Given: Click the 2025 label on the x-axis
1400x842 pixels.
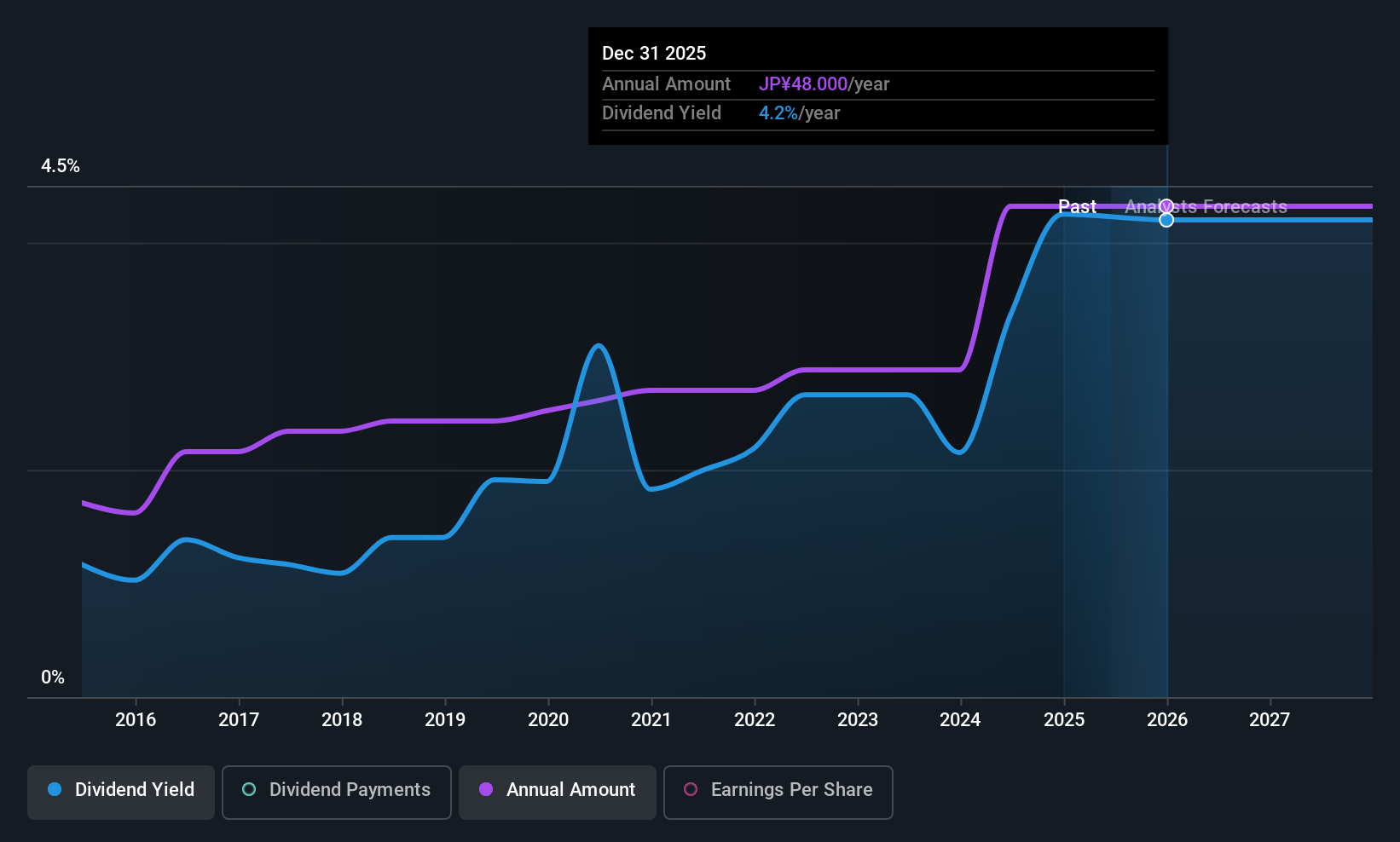Looking at the screenshot, I should 1064,720.
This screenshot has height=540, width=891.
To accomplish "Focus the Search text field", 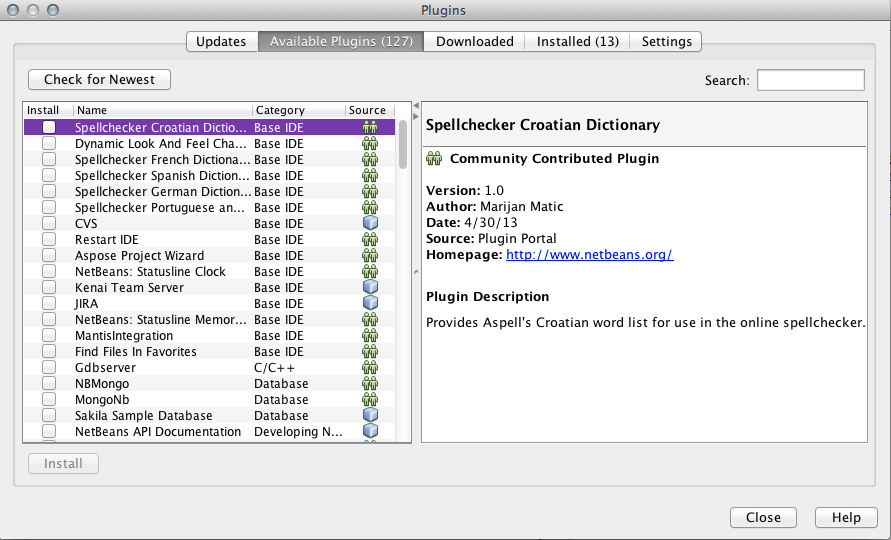I will (x=810, y=80).
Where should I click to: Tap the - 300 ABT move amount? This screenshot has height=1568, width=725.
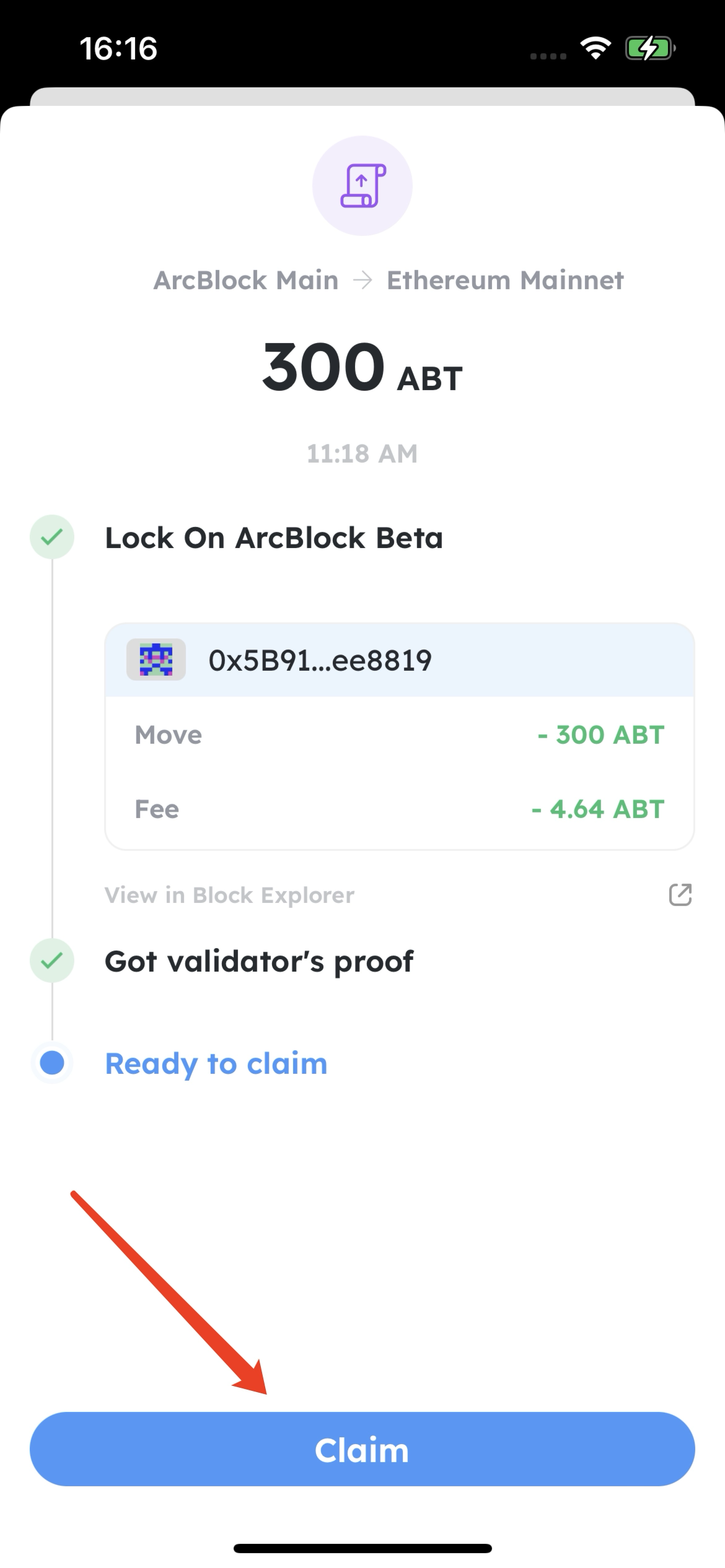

= = = = = = =

Show every line from the entries above in which "width" appears.

This screenshot has height=540, width=891.
Where should I click to: Tap the - 300 ABT move amount? This screenshot has height=1568, width=725.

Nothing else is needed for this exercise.